The effect of ions on thermodynamic stability of
nucleic acid
duplexes is complex, and the correcting functions are at
best
rough approximations.The published Tm correction formula
for sodium ions of
Owczarzy et al(2008)is therefore also applicable to buffers
containing Tris or
KCl. Monovalent K+, Na+, Tris+ ions stabilize DNA duplexes
with similar potency, and
their effects on duplex stability are additive. However this
formula is only for DNA
duplexes. Be careful, the Tris+ ion concentration is about
half of the total tris buffer
concentration.
-v Control the verbose mode, issuing a lot more information about
the current run (try it once to see if you can get something
interesting). Default is OFF. The switch works in both sens.

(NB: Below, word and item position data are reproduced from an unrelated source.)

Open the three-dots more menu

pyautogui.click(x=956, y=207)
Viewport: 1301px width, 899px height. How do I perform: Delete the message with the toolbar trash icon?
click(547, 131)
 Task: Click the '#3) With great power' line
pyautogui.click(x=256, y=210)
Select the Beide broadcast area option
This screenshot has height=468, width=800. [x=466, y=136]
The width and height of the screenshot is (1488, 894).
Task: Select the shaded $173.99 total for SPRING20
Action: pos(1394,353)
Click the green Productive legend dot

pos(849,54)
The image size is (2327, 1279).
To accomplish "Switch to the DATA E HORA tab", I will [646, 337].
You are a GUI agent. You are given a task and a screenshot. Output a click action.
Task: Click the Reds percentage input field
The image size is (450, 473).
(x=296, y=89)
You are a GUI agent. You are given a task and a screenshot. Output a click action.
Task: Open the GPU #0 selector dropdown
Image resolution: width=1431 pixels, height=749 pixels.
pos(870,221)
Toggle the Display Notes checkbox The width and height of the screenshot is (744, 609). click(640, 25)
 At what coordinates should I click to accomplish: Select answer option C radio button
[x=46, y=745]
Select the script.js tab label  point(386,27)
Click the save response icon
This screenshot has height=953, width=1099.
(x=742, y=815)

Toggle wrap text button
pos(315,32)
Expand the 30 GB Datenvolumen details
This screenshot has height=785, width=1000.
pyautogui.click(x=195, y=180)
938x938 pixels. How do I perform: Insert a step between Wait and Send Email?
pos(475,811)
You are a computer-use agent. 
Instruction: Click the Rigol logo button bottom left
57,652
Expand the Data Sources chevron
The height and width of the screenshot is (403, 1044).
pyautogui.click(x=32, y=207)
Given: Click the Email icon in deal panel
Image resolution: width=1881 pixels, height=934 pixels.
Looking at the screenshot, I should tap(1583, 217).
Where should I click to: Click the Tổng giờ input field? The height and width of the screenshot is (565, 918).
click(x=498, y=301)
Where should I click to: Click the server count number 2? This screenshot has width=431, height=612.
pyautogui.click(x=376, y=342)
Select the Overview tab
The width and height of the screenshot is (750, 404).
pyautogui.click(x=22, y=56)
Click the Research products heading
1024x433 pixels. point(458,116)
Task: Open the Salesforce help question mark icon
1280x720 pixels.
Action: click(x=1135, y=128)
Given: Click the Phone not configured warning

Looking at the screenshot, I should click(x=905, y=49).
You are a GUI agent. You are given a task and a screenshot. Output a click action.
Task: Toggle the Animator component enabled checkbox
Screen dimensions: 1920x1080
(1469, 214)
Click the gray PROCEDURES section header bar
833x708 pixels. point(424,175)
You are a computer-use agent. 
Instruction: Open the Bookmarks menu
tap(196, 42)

Therefore if -v has been set in an input file, another -v on the
command line will switch the verbose mode OFF (same thing if two
-v are set on the same command line).
-V Displays the version number and quit with EXIT_SUCCESS.
-x Force the program to compute an approximative tm, based on G+C
content. This option has to be used with caution. Note that such
a calcul is increasingly incorrect when the length of the duplex
decreases. Moreover, it does not take into account nucleic acid
concentration, which is a strong mistake.
ALGORITHM
Thermodynamics of helix-coil transition of nucleic acid
The nearest-neighbor approach is based on the fact that the helix-coil
transition works as a zipper. After an initial attachment, the
hybridisation propagates laterally. Therefore, the process depends on
the adjacent nucleotides on each strand (the Crick’s pairs). Two
duplexes with the same base pairs could have different stabilities, and
on the contrary, two duplexes with different sequences but identical
sets of Crick’s pairs will have the same thermodynamics properties (see
Sugimoto et al. 1994). This program first computes the hybridisation
enthalpy and entropy from the elementary parameters of each Crick’s
pair.
DeltaH = deltaH(initiation) + SUM(deltaH(Crick’s pair))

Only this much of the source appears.